Se comenta que Junqueras está muy triste y preocupado ante lo que está ocurriendo, y que en ERC ya están considerando la posibilidad de sustituirlo por Marta Rovira, que es más de armas tomar y menos de misa dominical. El buen Oriol llegó a decir en cierta ocasión que "el junquerismo es amor", de lo que se deduce que cuando les hace la vida imposible a los que no piensan como él es porque los ama y, cual maestro severo, pero justo, solo aspira a reconducirlos por el camino correcto. A Oriol le sobra amor para dar y regalar, y si aspira a romper España es por amor hacia ella, pues cree que la nueva república catalana será su mejor amiguita.

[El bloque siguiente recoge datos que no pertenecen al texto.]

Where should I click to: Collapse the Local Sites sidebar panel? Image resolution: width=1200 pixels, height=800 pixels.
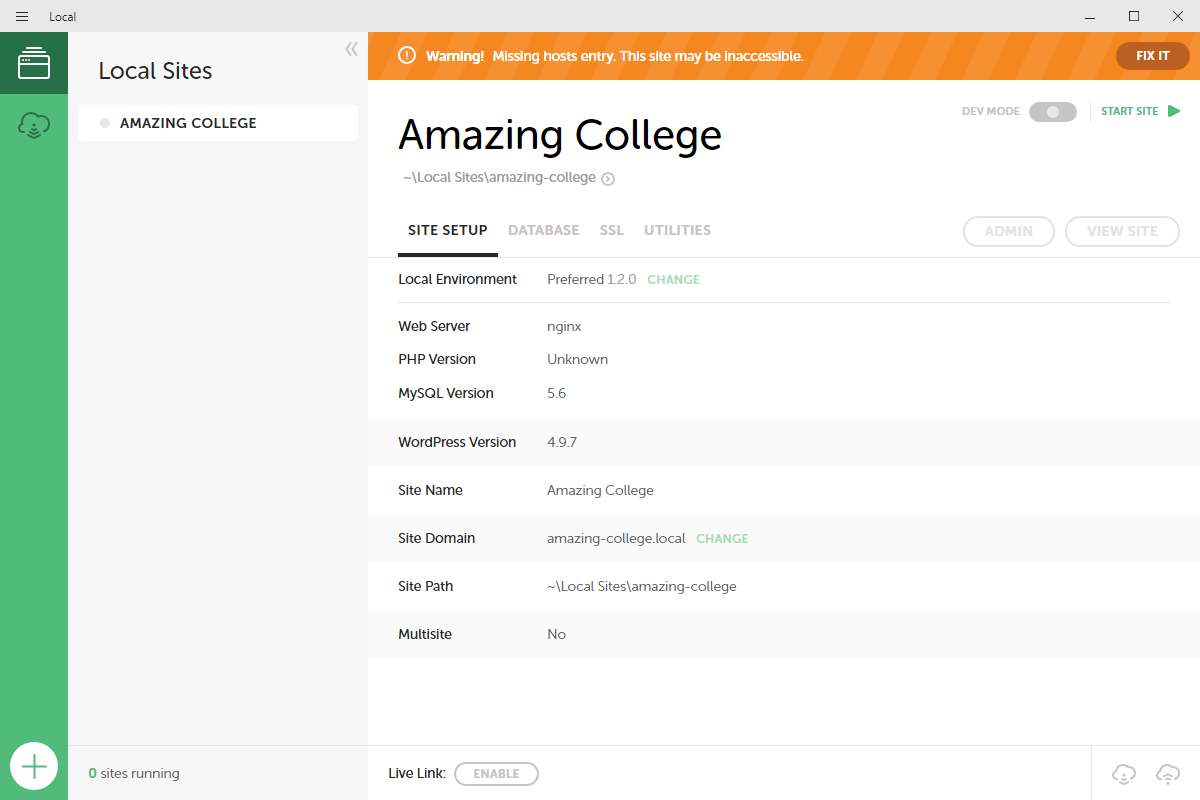click(351, 49)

Puigdemont es un hombre que ansía el martirologio, mientras que a Junqueras le da un poco de yuyu

Evidentemente, a semejante meapilas timorato no se lo imagina uno saliendo al balcón de la Gene a declarar la independencia: resulta más sencillo verlo en casa, mordiéndose las uñas, pensando en el final de su carrera política y dando por sentado que sus hijos acabarán en la inclusa. Siendo así, uno se pregunta para qué se ha metido en este fregado. Debería aprender de su presidente, pues a ése sí nos lo imaginamos todos saliendo al balcón y yendo al trullo sin despeinarse más de lo habitual, que ya es bastante.

Puestos a tirar adelante un plan absurdo y anacrónico, hágase al menos con la necesaria desfachatez y el no menos necesario ánimo suicida. Puigdemont es un hombre que ansía el martirologio, mientras que a Junqueras le da un poco de yuyu. Y aunque la aventura de ambos no sea más que una nueva metedura de pata de los catalanes, uno de esos delirios en los que incurrimos cíclicamente desde el siglo XVII --cuando nos pasamos a Francia, fuimos maltratados por Luis XIII, pedimos la readmisión en España y, por el camino, los franceses nos soplaron la mitad del territorio--, hay que reconocer que la actitud de Puigdemont, ese sostenella y no enmendalla tan español, exhibe una grandeza de mente y demente que a Junqueras, con todo su amor, no le encontramos por ningún lado.